*** Opening of Records for this task ***

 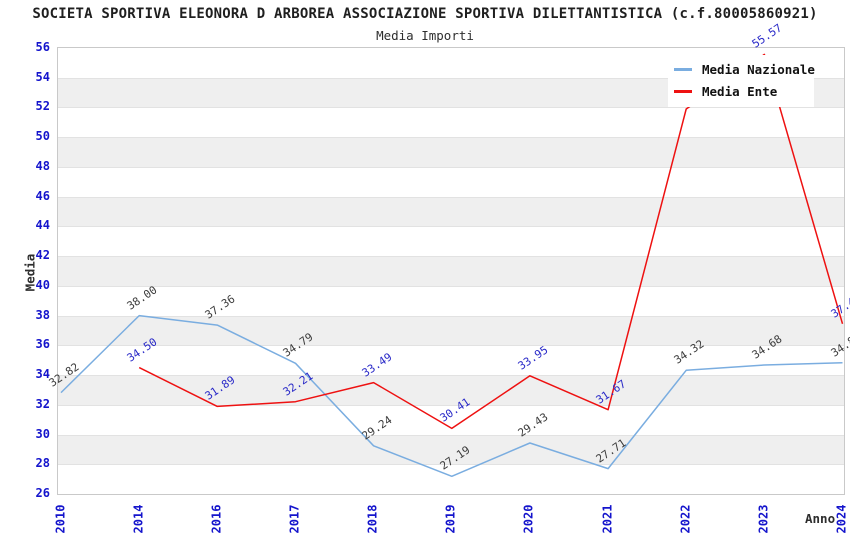 What do you see at coordinates (842, 519) in the screenshot?
I see `x-tick-label: 2024` at bounding box center [842, 519].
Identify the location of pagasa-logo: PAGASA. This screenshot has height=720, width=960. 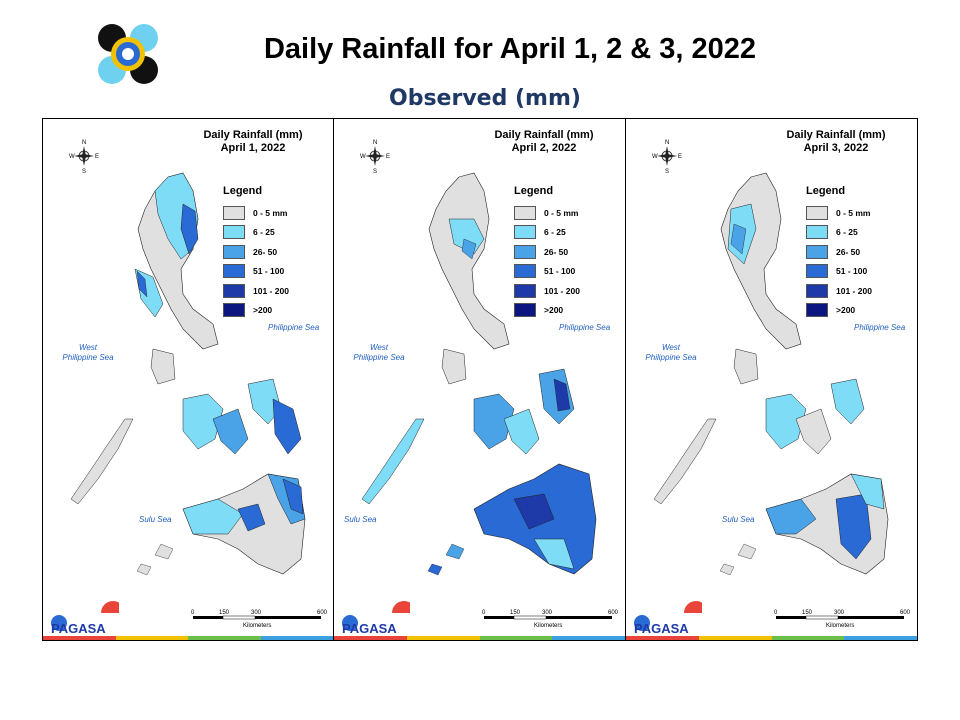
(378, 618).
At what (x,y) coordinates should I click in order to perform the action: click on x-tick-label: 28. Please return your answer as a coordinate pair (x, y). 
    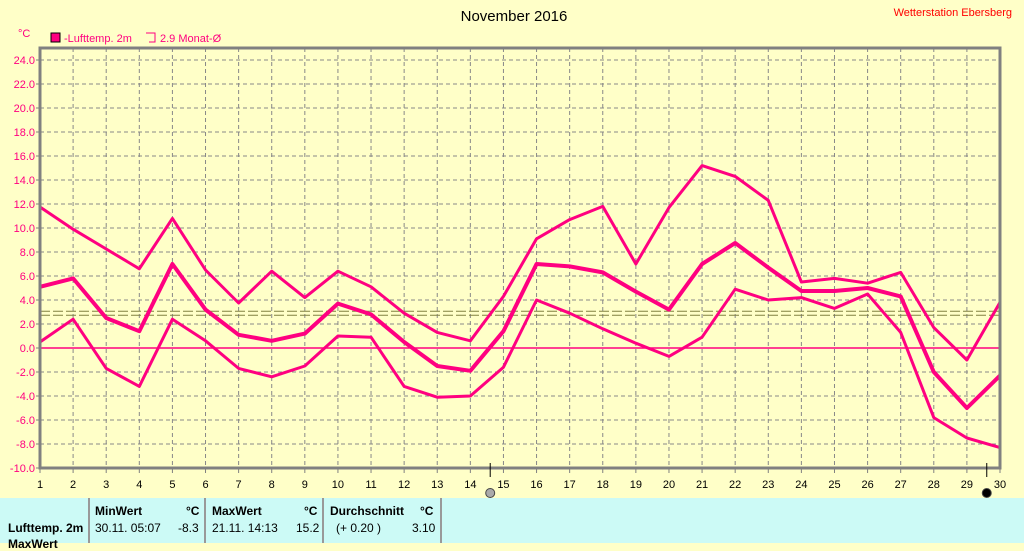
    Looking at the image, I should click on (934, 485).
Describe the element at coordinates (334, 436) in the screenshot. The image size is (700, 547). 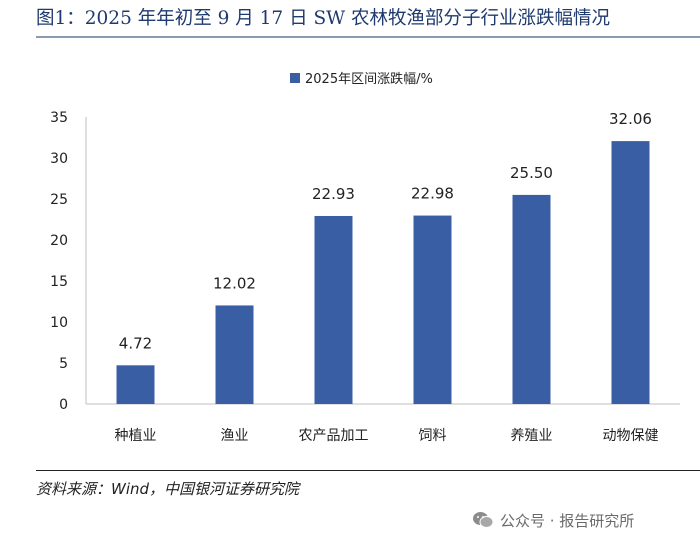
I see `x-tick-label: 农产品加工` at that location.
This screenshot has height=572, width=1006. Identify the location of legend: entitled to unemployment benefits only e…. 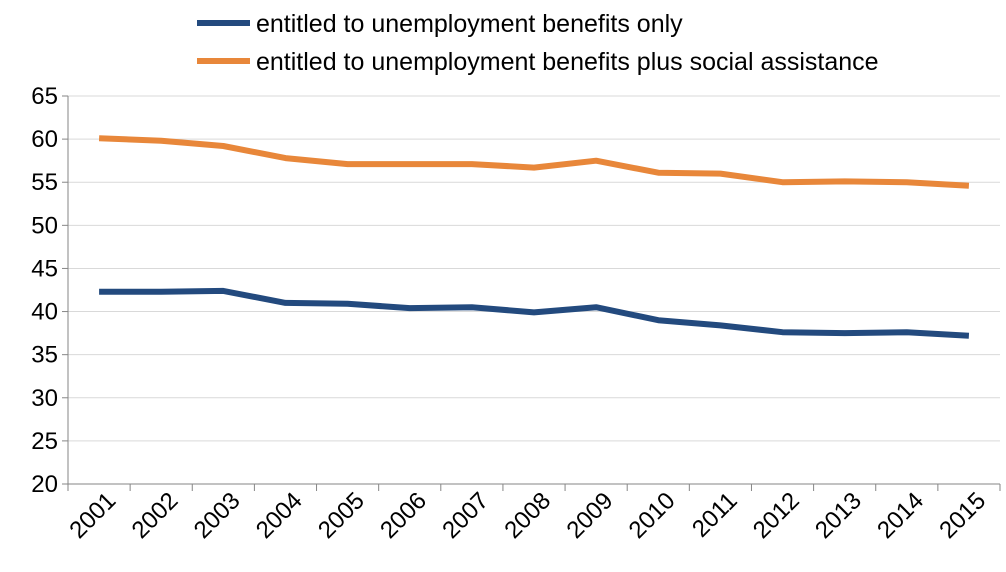
(538, 43).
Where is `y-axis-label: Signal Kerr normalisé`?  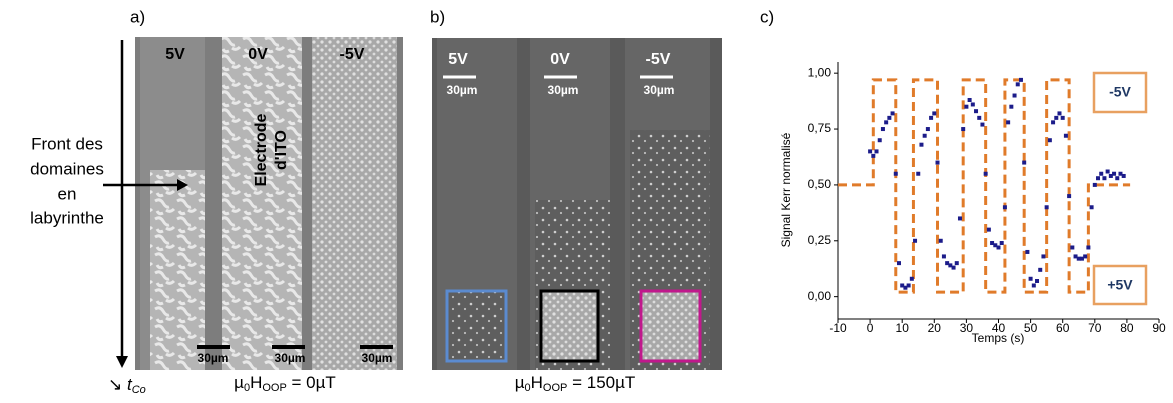
y-axis-label: Signal Kerr normalisé is located at coordinates (786, 190).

*** Close of Records for this task ***

### Exercise prompt
Rewrite all the items above with "Identify" changed to "Find", keeping everything else the same and omitting the pictures.

### Result
  What do you see at coordinates (842, 519) in the screenshot?
I see `x-tick-label: 2024` at bounding box center [842, 519].
Find the location of pagasa-logo: PAGASA. This screenshot has height=720, width=960. 
(378, 618).
At what (x,y) coordinates should I click in order to perform the action: click on x-tick-label: 28. Please return your answer as a coordinate pair (x, y). 
    Looking at the image, I should click on (934, 485).
Describe the element at coordinates (334, 436) in the screenshot. The image size is (700, 547). 
I see `x-tick-label: 农产品加工` at that location.
This screenshot has height=572, width=1006. Find the location of legend: entitled to unemployment benefits only e…. 
(538, 43).
Where is `y-axis-label: Signal Kerr normalisé`?  
y-axis-label: Signal Kerr normalisé is located at coordinates (786, 190).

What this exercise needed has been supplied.